» CONSIGNE 1: D'après l'extrait sur les iris, quelle procédure est recommandée pour lutter contre la pyrale ?
» CONSIGNE 2: Reproduisez fidèlement le passage de l'extrait sur les iris qui va de « Conclusion : Couper » jusqu'à « les feuilles vertes! ».

» EXTRAIT DU DOCUMENT:
##########
Certains ont dit que la taille à l'automne aide à décourager les ravageurs, qui pondent leurs œufs dans les feuilles à cette période de l'année. Cependant, les œufs hivernent dans des feuilles mortes et sèches, ils ne vivent pas sur des feuilles vertes. Il est utile de retirer le feuillage mort; couper les feuilles vertes en deux ne l'est pas. La procédure recommandée pour lutter contre la pyrale consiste à retirer tout le feuillage mort et à le brûler à la fin de l'hiver ou au début du printemps. 

Certains pensent simplement que les éventails coupés semblent plus propres. C'est compréhensible. À la fin de l'été, le feuillage de l'iris semble souvent assez fatigué et peu attrayant. De nombreuses feuilles sèchent aux extrémités, deviennent un peu pâles et molles, et souffrent peut-être des dommages causés par les insectes ou d'autres maladies. Ironiquement, si vous coupez les feuilles en dessous, l'endroit où vous les avez coupées va juste brunir et sécher, donc au lieu de feuilles hautes avec des extrémités sèches, vous avez des feuilles courtes avec des extrémités sèches. Cela en valait-il vraiment la peine? 

Conclusion : Couper à mi-hauteur les éventails verts d'un iris à l'automne n'aide pas la plante, et peut l'affaiblir légèrement, car vous réduisez sa capacité de production alimentaire grâce à la photosynthèse. Les iris sont robustes, et ce léger affaiblissement est quelque chose que la plupart d'entre eux peuvent supporter sans trop souffrir, mais pourquoi leur infliger ce traitement ? Il soigne l'aspect de votre jardin, mais cela ne profite qu'aux sensibilités esthétiques du jardinier. Cela n'aide en rien les iris. Si vous voulez nettoyer à cette période de l'année, limitez votre activité à l'élimination du feuillage mort et des feuilles sèches. Ne coupez pas les feuilles vertes! 


11.9.20

QUELQUES DAMES DU TEMPS JADIS

Donner à un iris (mais c'est la même chose pour les autres fleurs) le nom d'une personne est soumis à des règles particulières. Il faut en effet joindre à la demande d'enregistrement un consentement signé de la personne dédicataire lorsque celle-ci est vivante. Cela devait être moins formel au cours des années 1920/1930, et les obtenteurs de l'époque ne se privaient pas d'utiliser ce moyen de rendre hommage à quelque notable ou à quelque ami ou connaissance, en particulier en guise de galanterie vis-à-vis d'une dame ! Rien que dans la liste des variétés enregistrées par Ferdinand Cayeux, j'ai relevé 22 noms de variétés dédicacées à une précisément à une dame, et pas loin d'une dizaine de noms ou plutôt de prénoms féminins ! Ses confrères Denis et Millet ont suivi la même politique et plusieurs de leurs variétés portent le nom d'une dame de leur époque ; il s'agit soit de quelques membres de leur famille, soit d'épouses ou filles de notables auxquels, par ce biais, ils veulent rendre hommage. Dans le genre, Vilmorin n'a pas agi de la même façon, peut-être pour se démarquer de ses concurrents !
##########
» DONNÉES FOURNIES:
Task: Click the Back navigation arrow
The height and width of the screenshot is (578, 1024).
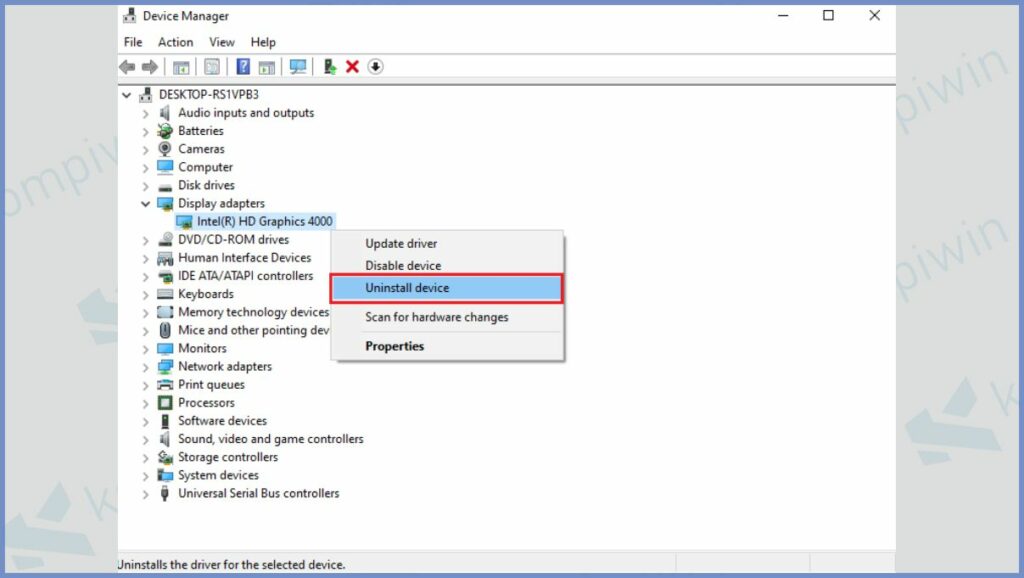Action: coord(127,66)
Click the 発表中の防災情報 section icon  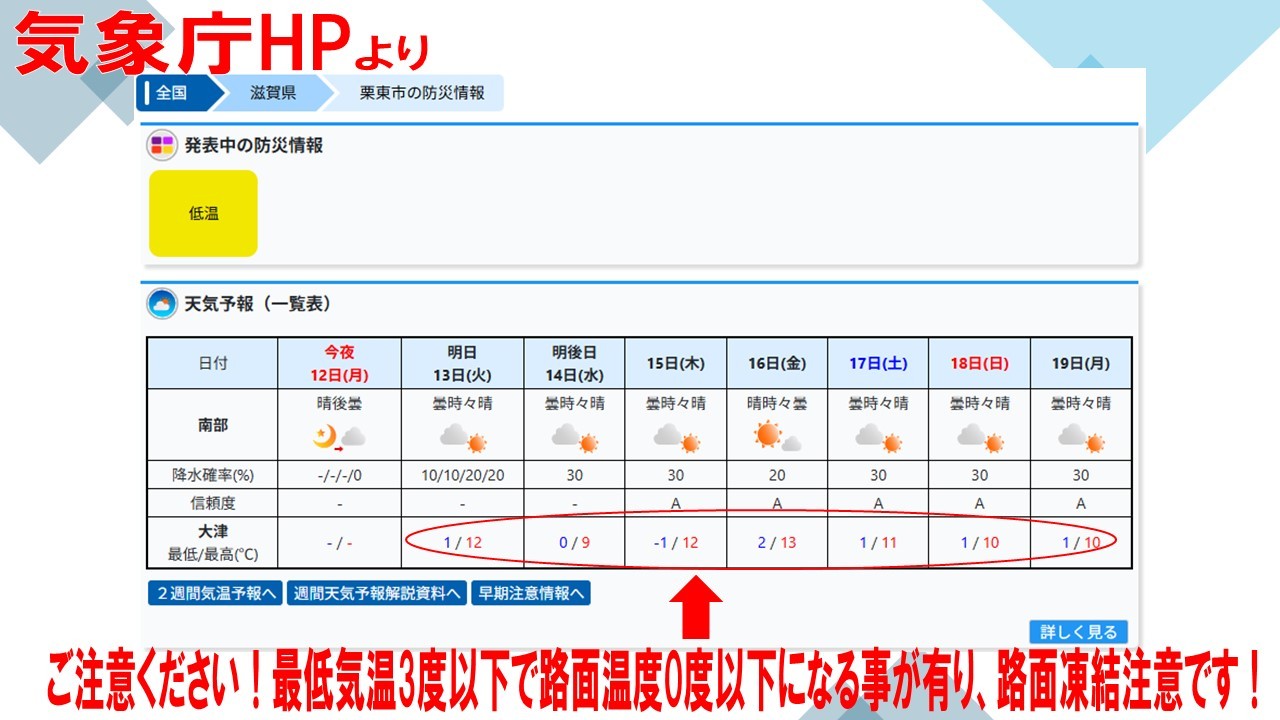[x=162, y=146]
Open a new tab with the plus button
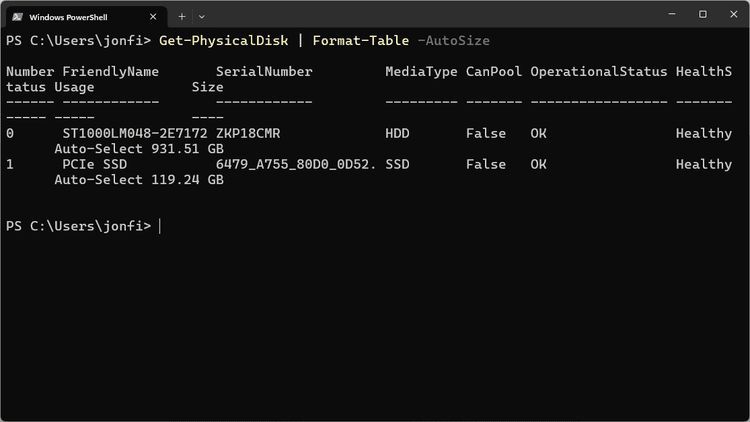The height and width of the screenshot is (422, 750). (x=182, y=17)
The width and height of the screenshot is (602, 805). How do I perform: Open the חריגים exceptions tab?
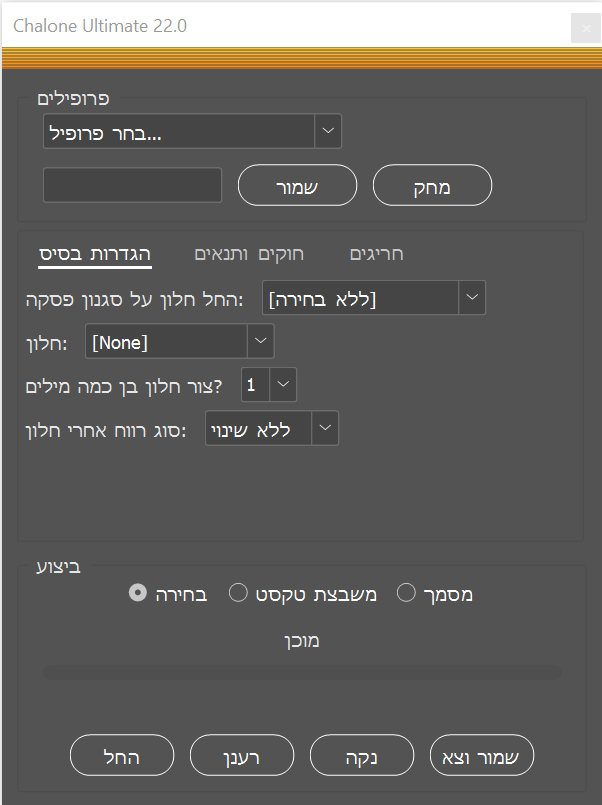[377, 254]
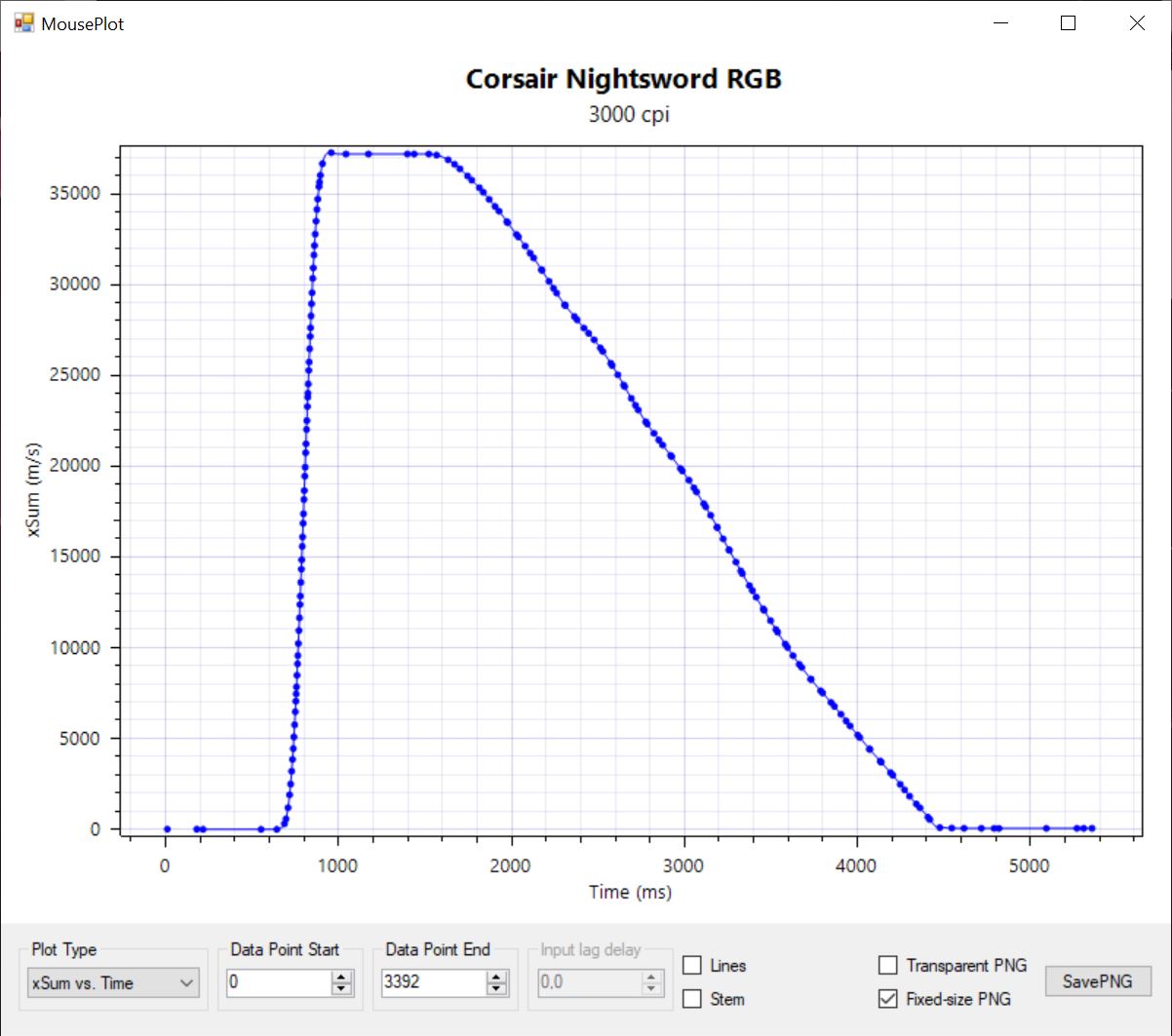Maximize the MousePlot window
The width and height of the screenshot is (1172, 1036).
[1068, 23]
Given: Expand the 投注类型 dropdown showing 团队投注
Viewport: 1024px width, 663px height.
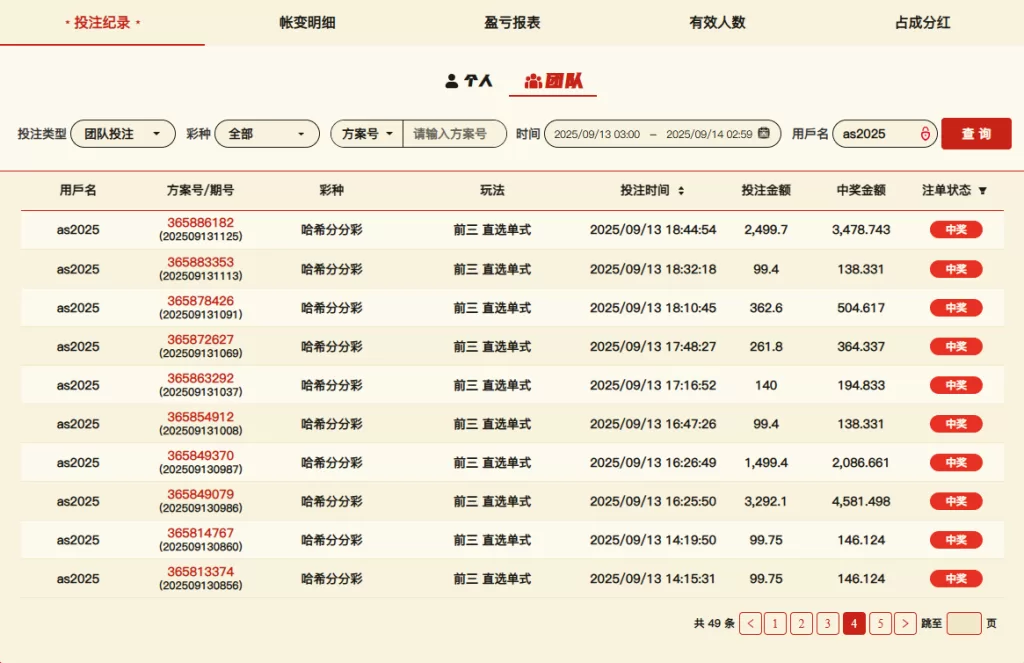Looking at the screenshot, I should point(122,133).
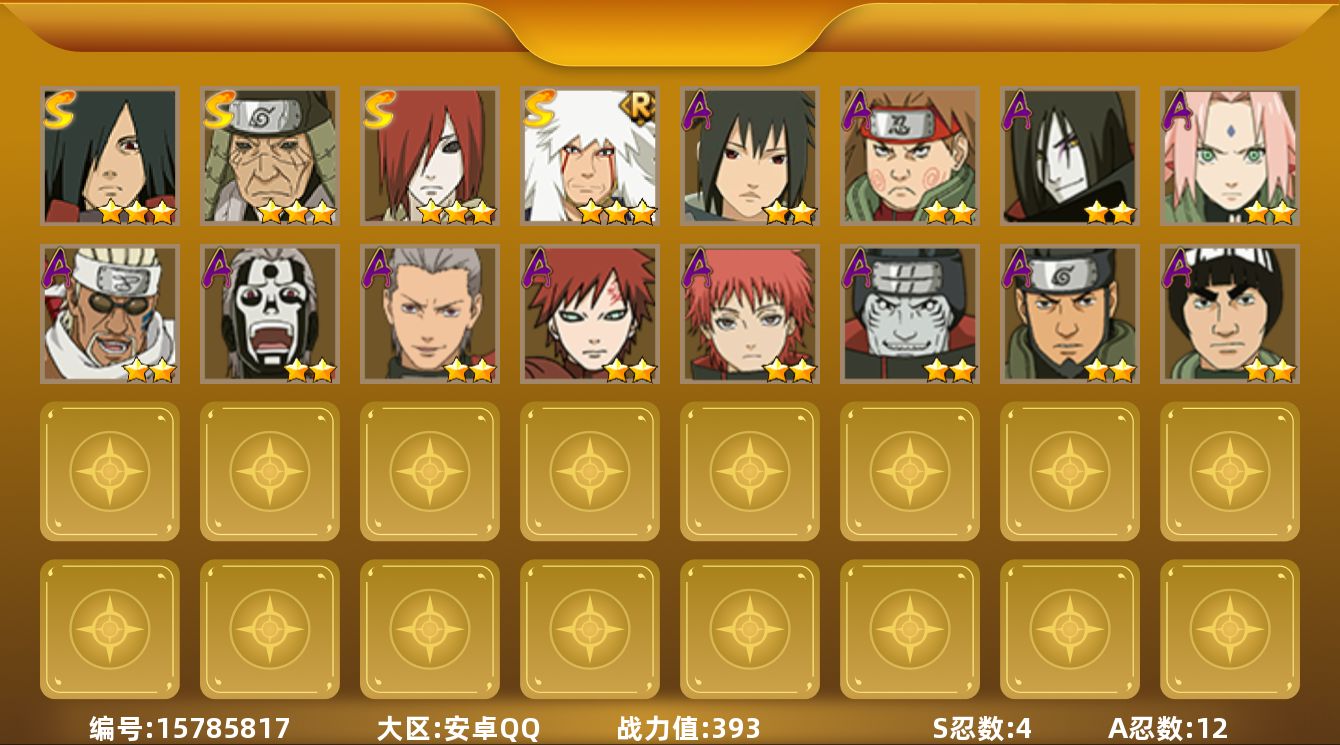Click the last empty gold slot in bottom row
This screenshot has width=1340, height=745.
(1229, 628)
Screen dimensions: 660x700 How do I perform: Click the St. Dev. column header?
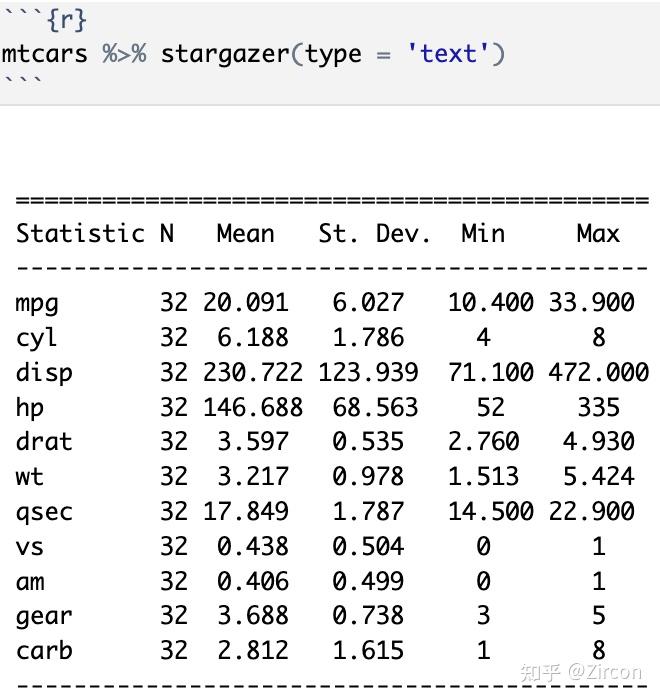click(x=374, y=234)
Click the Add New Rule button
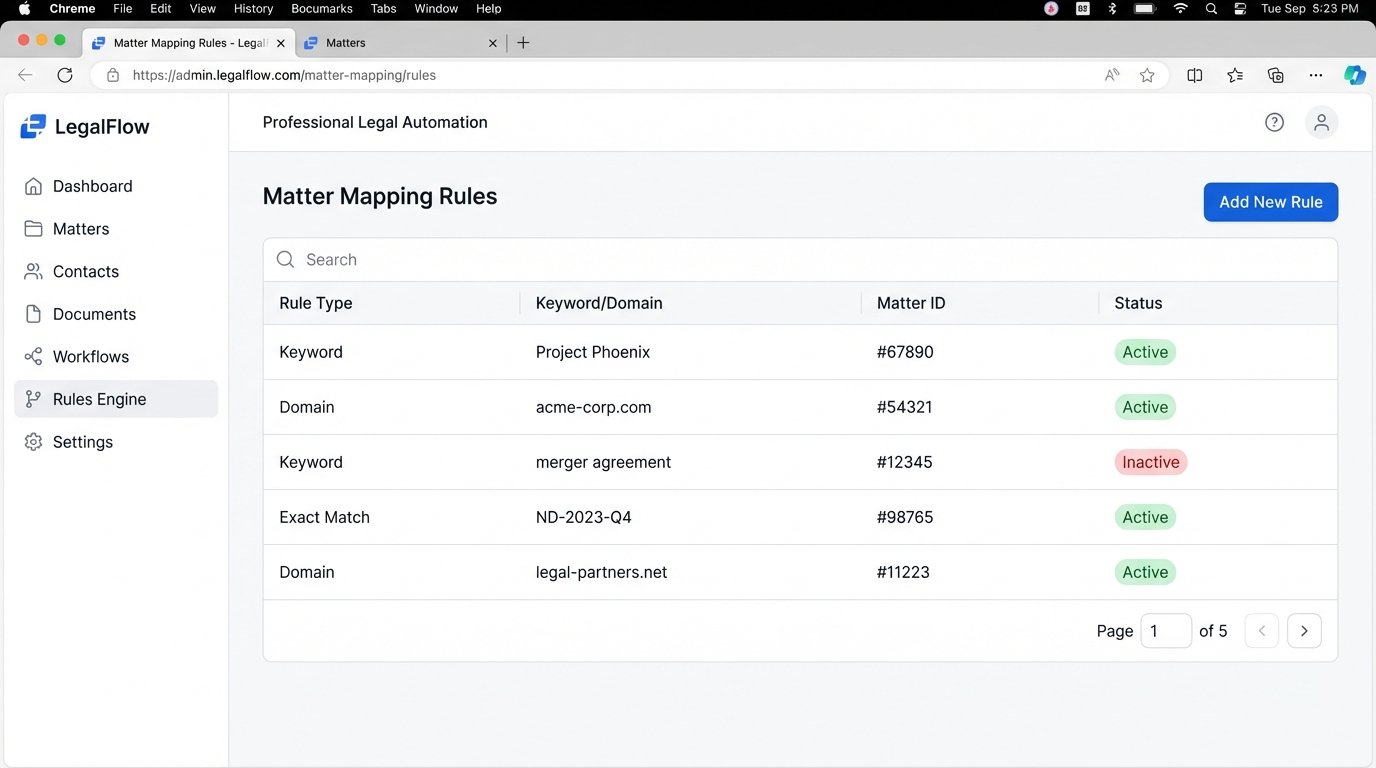 coord(1270,201)
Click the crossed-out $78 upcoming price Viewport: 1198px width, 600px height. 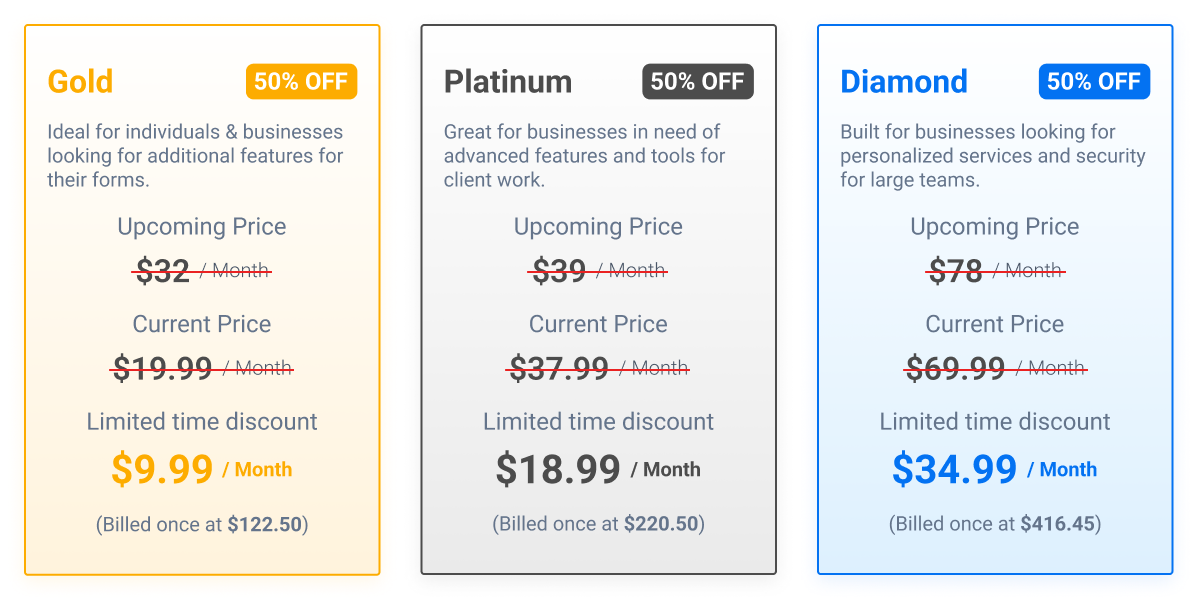(995, 270)

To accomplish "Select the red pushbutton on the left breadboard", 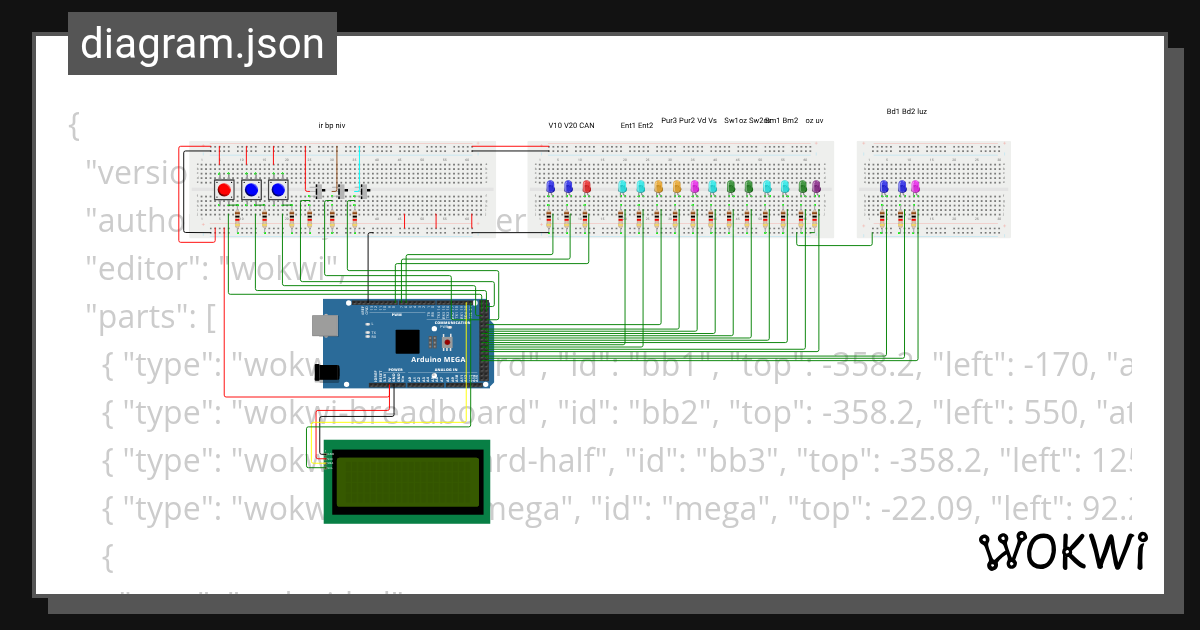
##########
» CORRIGÉ 1: Il faut retirer tout le feuillage mort et le brûler à la fin de l'hiver ou au début du printemps.

» CORRIGÉ 2:
Conclusion : Couper à mi-hauteur les éventails verts d'un iris à l'automne n'aide pas la plante, et peut l'affaiblir légèrement, car vous réduisez sa capacité de production alimentaire grâce à la photosynthèse. Les iris sont robustes, et ce léger affaiblissement est quelque chose que la plupart d'entre eux peuvent supporter sans trop souffrir, mais pourquoi leur infliger ce traitement ? Il soigne l'aspect de votre jardin, mais cela ne profite qu'aux sensibilités esthétiques du jardinier. Cela n'aide en rien les iris. Si vous voulez nettoyer à cette période de l'année, limitez votre activité à l'élimination du feuillage mort et des feuilles sèches. Ne coupez pas les feuilles vertes!